[Source records]
___

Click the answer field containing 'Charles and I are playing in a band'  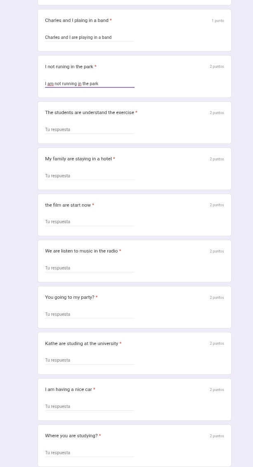tap(90, 38)
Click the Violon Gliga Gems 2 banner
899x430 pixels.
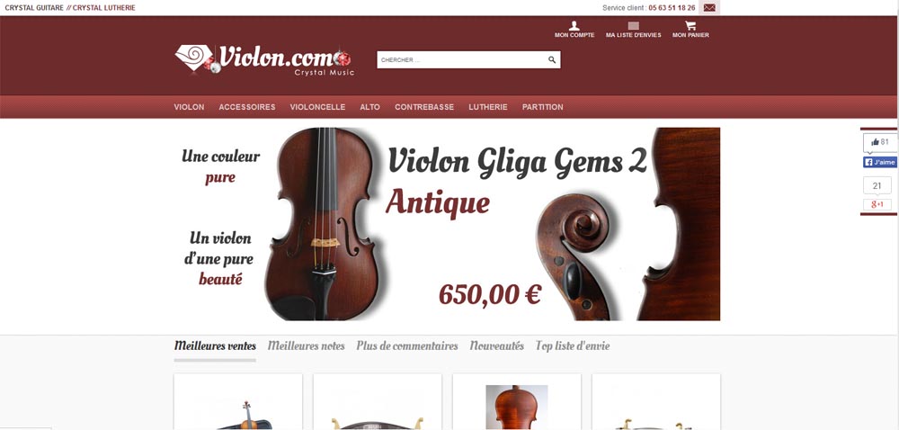coord(447,224)
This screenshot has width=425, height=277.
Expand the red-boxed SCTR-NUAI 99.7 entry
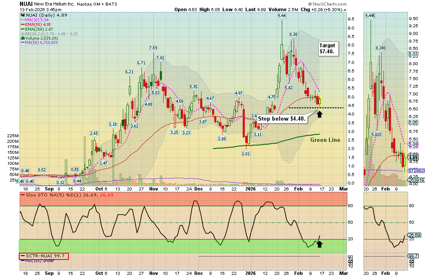coord(44,256)
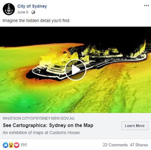Click the exhibition description at Customs House
Screen dimensions: 151x150
pos(41,133)
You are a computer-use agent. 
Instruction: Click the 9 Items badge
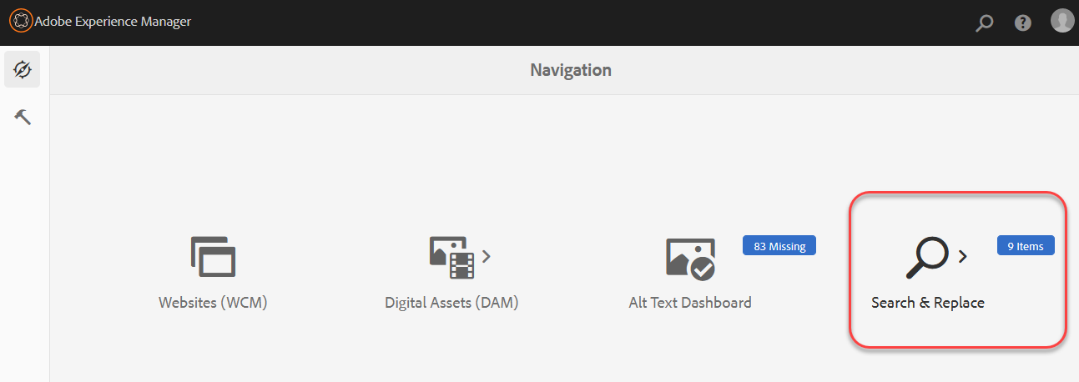1026,246
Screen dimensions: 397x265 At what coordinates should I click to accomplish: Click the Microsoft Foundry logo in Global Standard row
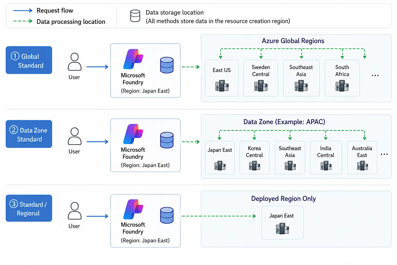click(x=133, y=59)
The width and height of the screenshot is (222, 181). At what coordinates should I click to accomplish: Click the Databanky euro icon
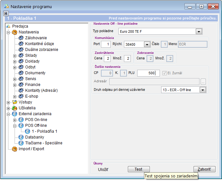[21, 137]

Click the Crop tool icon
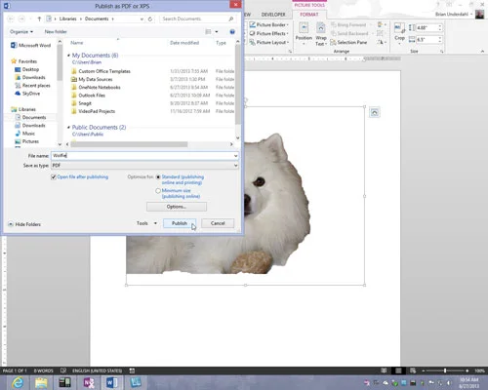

___

**Task objective**
Exact copy required, pictures excluded: the lines from the one holding "Expand the red-boxed SCTR-NUAI 99.7 entry" through the last line of the data, both ends included.

**Result of the task**
Expand the red-boxed SCTR-NUAI 99.7 entry
coord(44,256)
Click the exhibition description at Customs House
Screen dimensions: 151x150
pos(41,133)
You are a computer-use agent. 
Instruction: Click the 9 Items badge
1026,246
Screen dimensions: 397x265 At what coordinates should I click to accomplish: Click the Microsoft Foundry logo in Global Standard row
click(x=133, y=59)
The width and height of the screenshot is (222, 181). At what coordinates should I click to accomplish: Click the Databanky euro icon
[21, 137]

Click the Crop tool icon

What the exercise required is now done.